Ndidi’s reference of a traditional expression spoke to her work in the field of social enterprises, and their strength in being well networked. But she and others at the conference also spoke of socio-economic inequality as the key battleground of our time, and the room full of inspiring individuals did not fail to deliver on inspiring examples of ‘going together’.

Ibon Zugasti of Mondragon described the purpose and principles of the world’s biggest co-operative. With 75000 employees and 50 years’ history, he believes they have developed a model for future-proofing cities in the face of the rapidly changing nature of work and the wholesale automation of millions of jobs. Key to this is knowledge management and establishing the parameters of sustainable business operations with social considerations and objectives, like not automating everyone out of existence and ringing the bell for new economic models that can cope with fast technological shifts.
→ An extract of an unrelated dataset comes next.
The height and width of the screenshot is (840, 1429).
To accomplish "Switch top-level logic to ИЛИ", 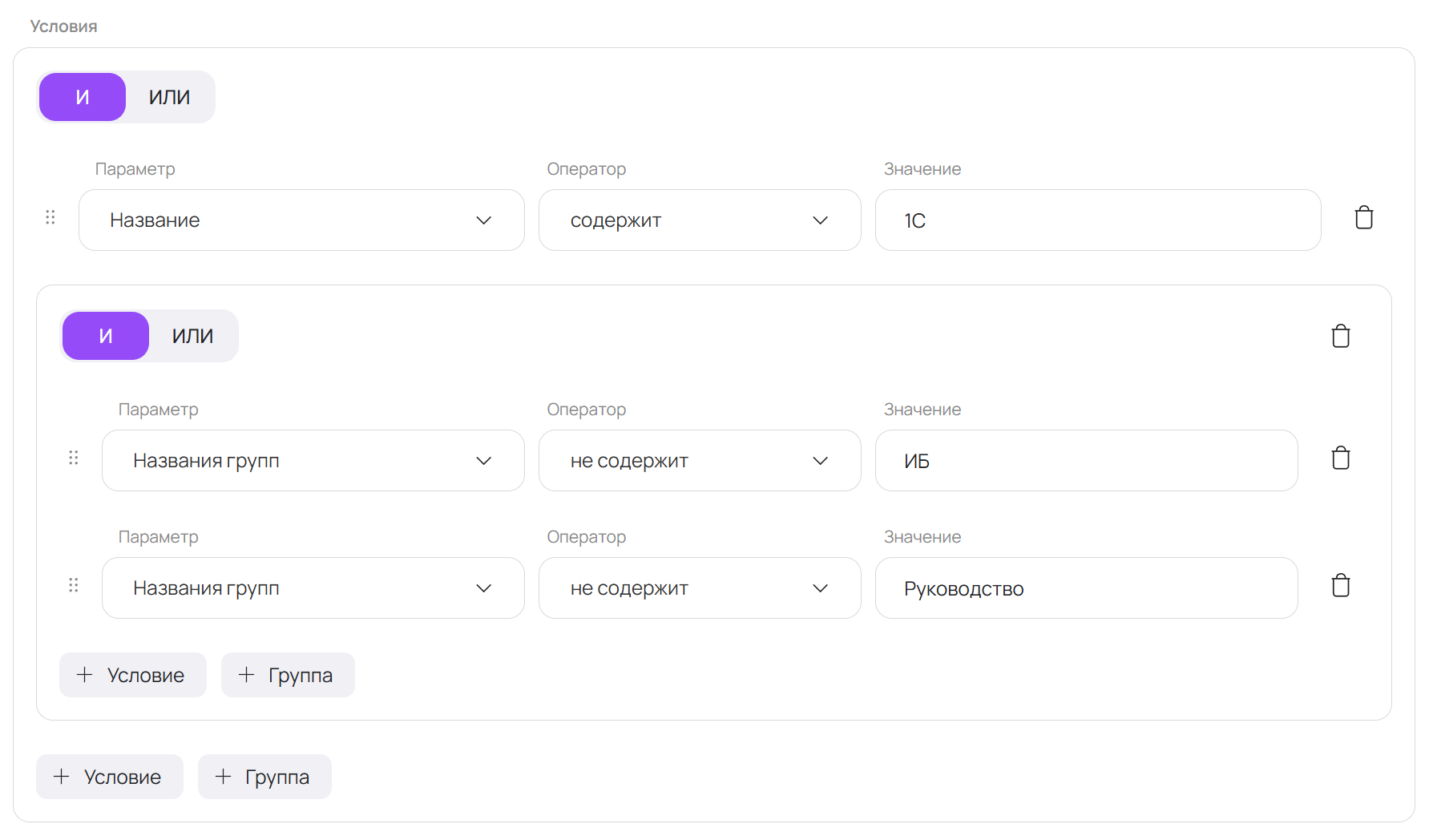I will [x=169, y=97].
One of the most inspiring case studies about progressing together came from Carolyn Curtis of TACSI. The inequality of skyrocketing property values for the ‘haves’ and the homelessness and inaccessibility of housing for the ‘have nots’ and perpetual renters have given rise to a new program. A coalition of socially-minded landlords is taking it upon themselves to shift away from the pure profit to be had from property owning, renting and flipping. Some of that growth is set aside to provide truly affordable homes.

How could similar coalitions in cities such as Sydney, Vancouver, San Francisco, London and New York be incentivised to adopt such systems wothout the need for a battle for policy? In our era of high / late capitalism when labour no longer makes capital, but capital itself does for the investor class who can afford shares and multiple properties, how can we shift policy and incentive to avoid a neo-feudalism?

Other Highlights

Alice Evans of Lankelly-Chase Foundation describing their broader program of work including the Innovation Unit’s Hard Edges program, and – to gasps around the room – of their principles of measuring and investing by feel and logic and common sense as much as what current models and metrics may tell them or contradict.
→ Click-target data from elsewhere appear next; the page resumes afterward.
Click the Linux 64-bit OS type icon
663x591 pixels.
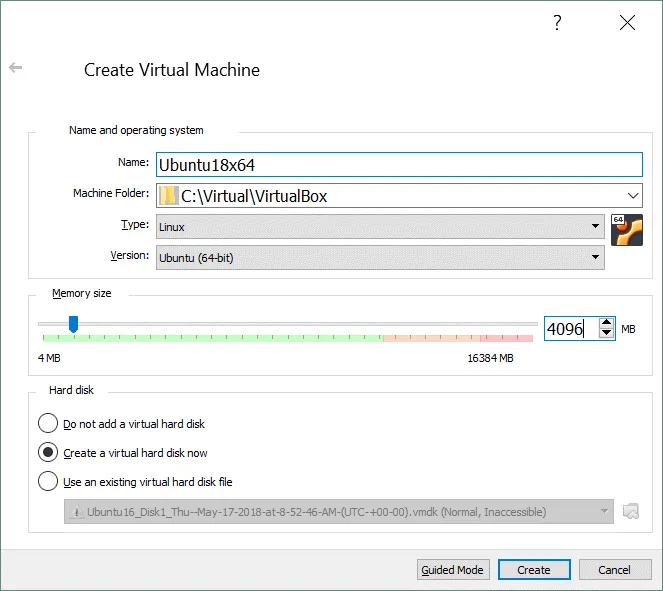(626, 229)
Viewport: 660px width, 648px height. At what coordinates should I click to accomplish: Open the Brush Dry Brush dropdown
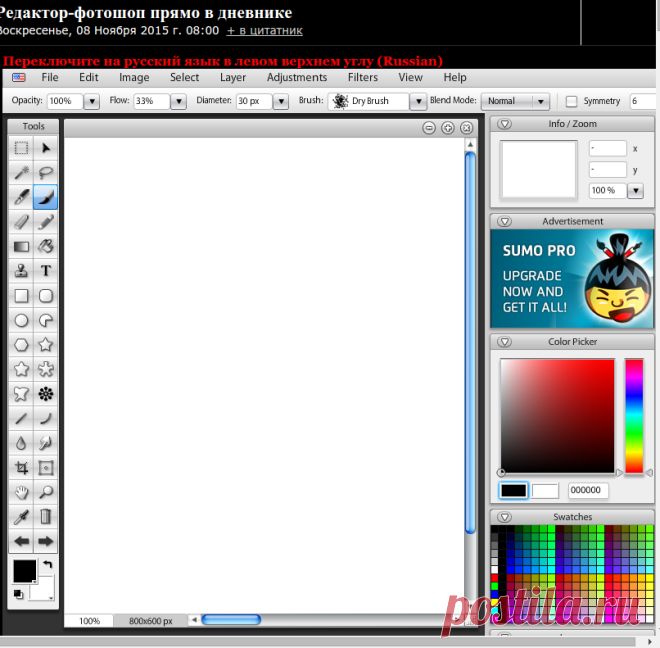coord(377,101)
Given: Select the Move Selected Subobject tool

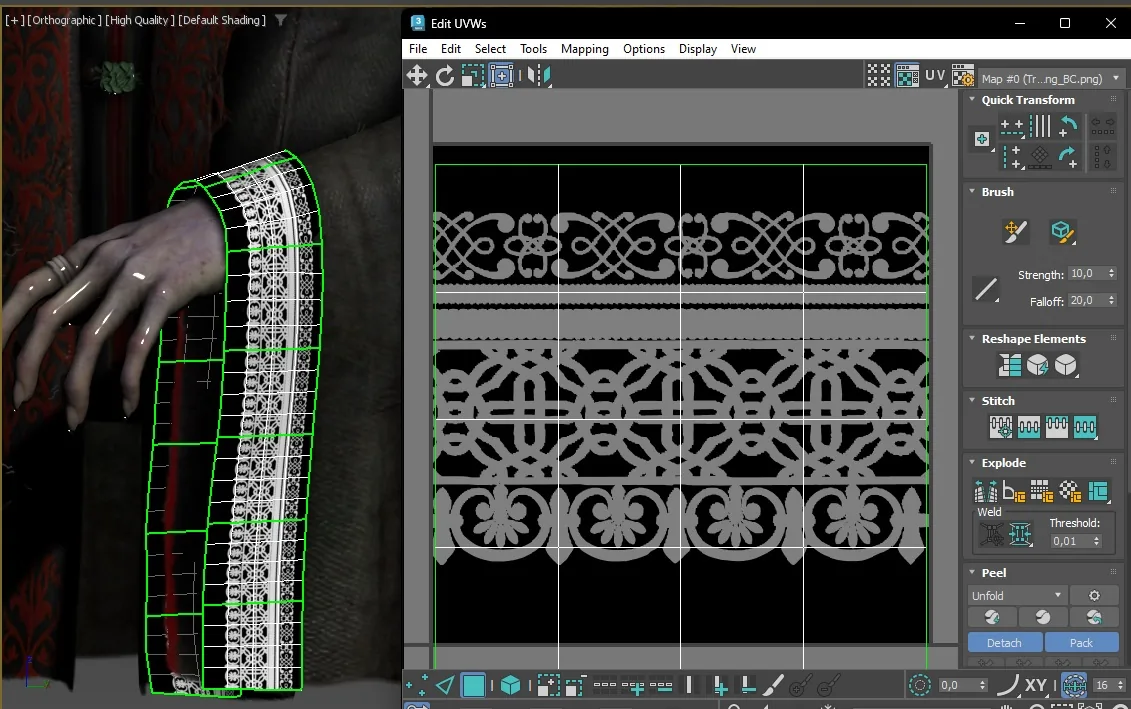Looking at the screenshot, I should pyautogui.click(x=417, y=75).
Uffe Elbaek’s transition from Kaospilot to founding the Alternative Party and becoming a member of parliament in Denmark. And also being the only politician in office I’ve ever heard saying “You need humour because Politics. Is. Fucked. Up.” Check out his Alternative website for actions and ideas that operate within and outside current political frameworks.

Mark Moore of Harvard’s Kennedy School of Government asking ‘Who is going to pay for the social change?’ He described how we spend too much focus on the supply side – identifying lists of problems to solve, groups with needs – but not near enough on the demand side – who will be motivated to pay for that change?

The individual? – Likely poor and oppressed.
The third sector? – Likely too tight on funds to innovate.
The government? – Will they prioritise it?
The private sector? – Why should they care?

Charlie Leadbeater’s summary postulated that social innovation in these times when our values are threatened is in fact a conservation movement. And to that end, how could conservative voices be harnessed as the most potent ones of our cause? He cited Angela Merkel’s new position as the beacon of hope for the free world, and Pope Francis as an outspoken critic of capitalism.